LAS VEGAS — Two games into NBA Summer League, Koby Brea looked like the guy who forgot how to shoot. Six threes and 18 points later, he looks like the guy who signed a two-way deal with the Suns for a reason.
Monday night in Vegas, Brea flipped the script. He poured in six shots from deep, including two in the final 90 seconds that slammed the door on a win and sent a message to anyone watching: the shooter is back.
“I just trust my work,” Brea told reporters after the game. “I haven’t been playing to the level that I feel like I should have been. But at the end of the day, I’m gonna just trust my work every single day. I’m just rolling with the chips where they fall.”
The first two games of Summer League didn’t go that way. Brea struggled. His shot looked off. His confidence seemed shaky. For a guy who broke out in a big way last season, it felt like a step backward. But Summer League gives you four games before the tournament rounds, not two. And in game three, Brea showed why the Suns gave him that qualifying offer in the first place.
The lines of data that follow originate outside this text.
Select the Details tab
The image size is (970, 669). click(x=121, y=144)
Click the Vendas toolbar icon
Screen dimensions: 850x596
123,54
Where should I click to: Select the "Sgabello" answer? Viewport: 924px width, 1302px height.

That night, he didn’t just make shots. He made the shots. When the game got tight, Brea stretched the defense and let it fly. His teammates kept feeding him, and he kept cashing in.
“I appreciate my teammates, you know, trusting me and believing in me every moment of the game, all three of these games,” Brea said. “It’s definitely been helping me a lot.”
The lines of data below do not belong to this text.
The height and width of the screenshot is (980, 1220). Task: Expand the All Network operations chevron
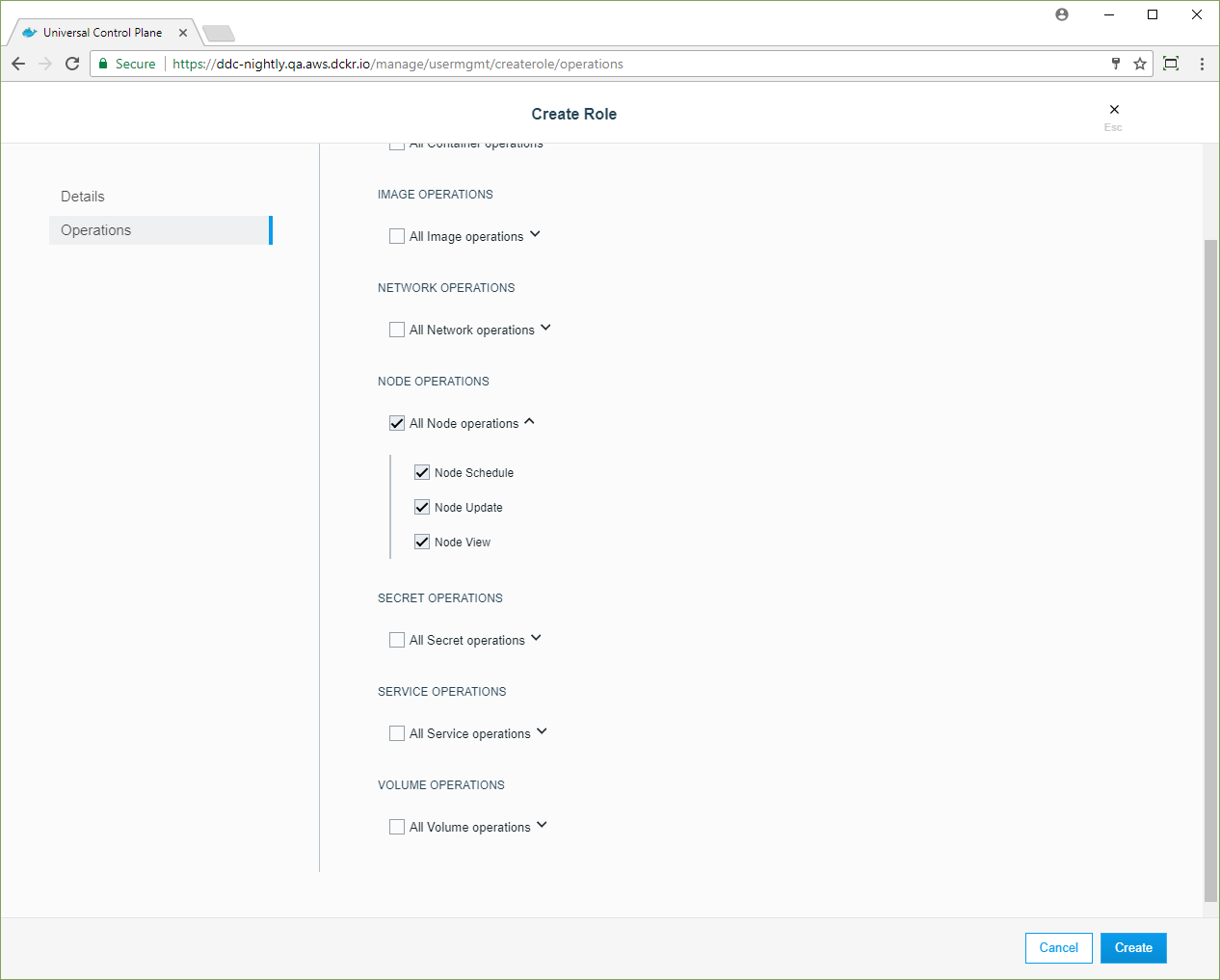(x=545, y=328)
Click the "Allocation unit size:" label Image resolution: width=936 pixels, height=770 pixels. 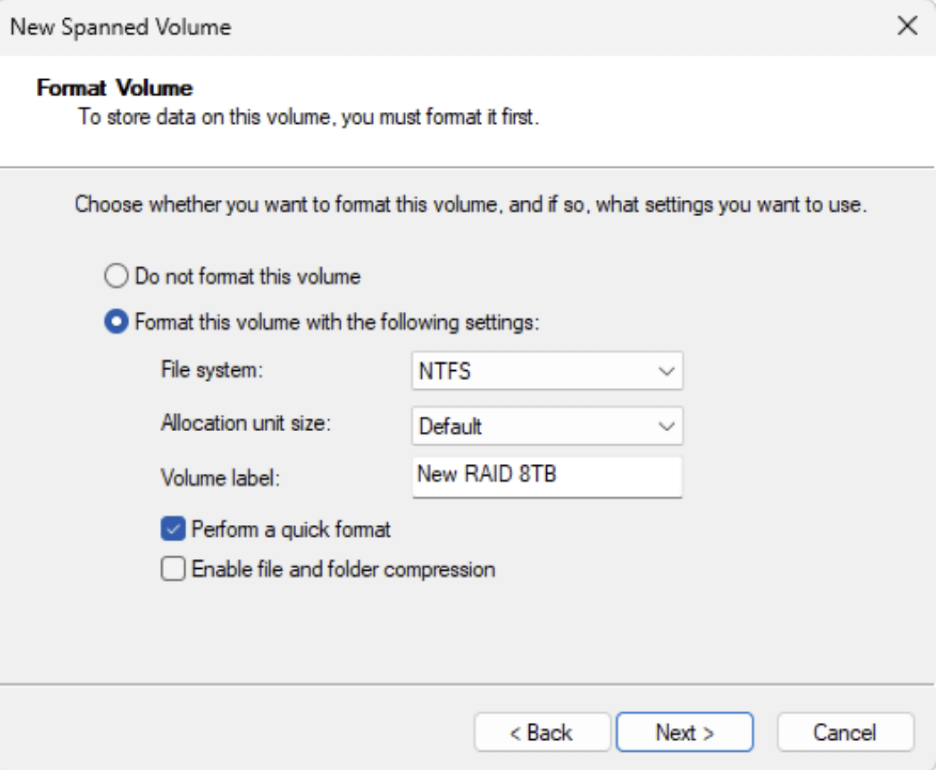coord(245,423)
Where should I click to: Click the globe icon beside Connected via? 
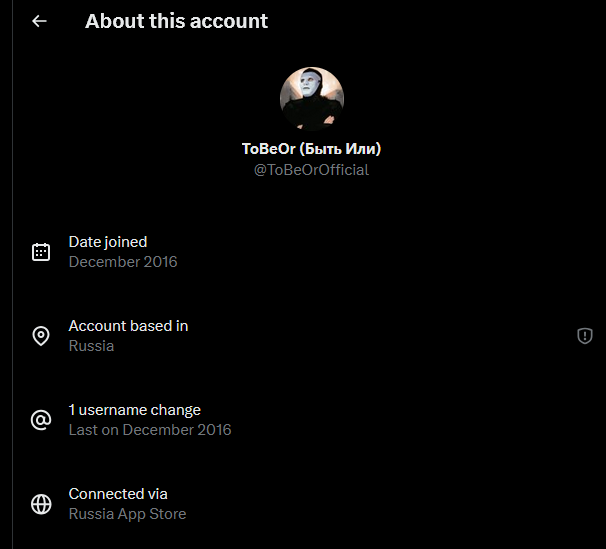[x=41, y=504]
Brea’s two-way deal means he’ll get reps, but the clock is ticking
Here’s the thing about Koby Brea and the Suns: everyone knows he can shoot. That’s never been the question. It’s everything else. Defensive consistency. Playmaking. Rebounding. The gaps in his game are real, and Summer League tends to expose them.
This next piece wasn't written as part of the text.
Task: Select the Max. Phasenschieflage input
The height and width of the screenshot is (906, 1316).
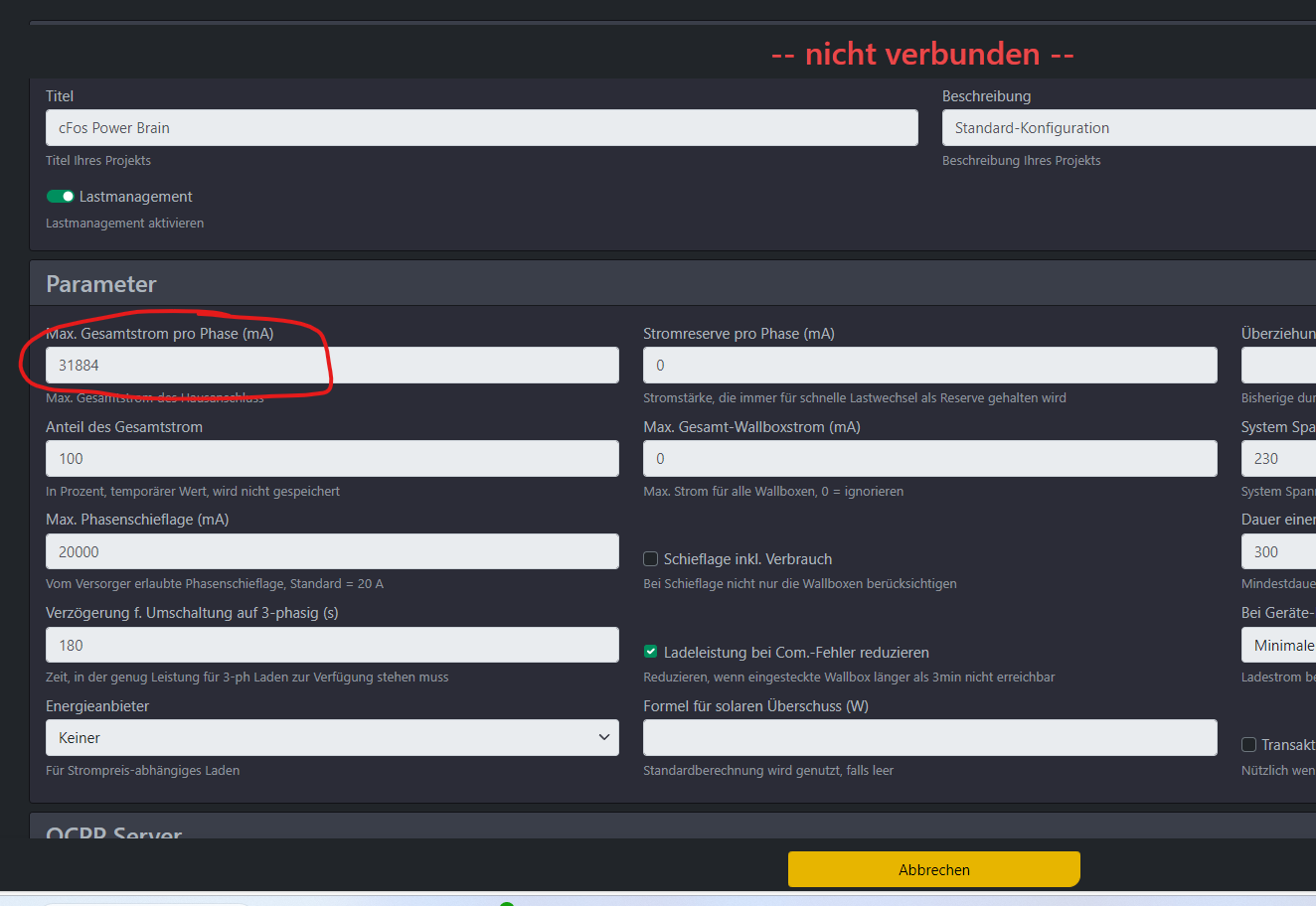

Guys like Khaman Maluach and Rasheer Fleming have already shown they can hang with the main roster. Rookie Koa Peat is making a case for real minutes. Brea, the former Kentucky guard, is still trying to prove he belongs in that conversation.
He knows it too.
“It’s kind of tough to balance that, but at the same time, you gotta do what’s gonna keep you on the floor,” Brea said. “I know what they expect out of me and what they want out of me. For me, that’s really the biggest thing that I’m trying to show. I know that they know I can make shots, and so they’re not too concerned about that. They’re more just want to see the other things that I can do.”
Being on a two-way deal means Brea will get plenty of developmental reps. But it also means there’s a limited window to prove he’s more than a specialist. His two fellow second-year players are already ahead of him in the pecking order. That’s the reality.
If Monday night was any indication, though, Brea isn’t done yet. The old saying about it not being how you start but how you finish? It might end up being the story of his entire summer.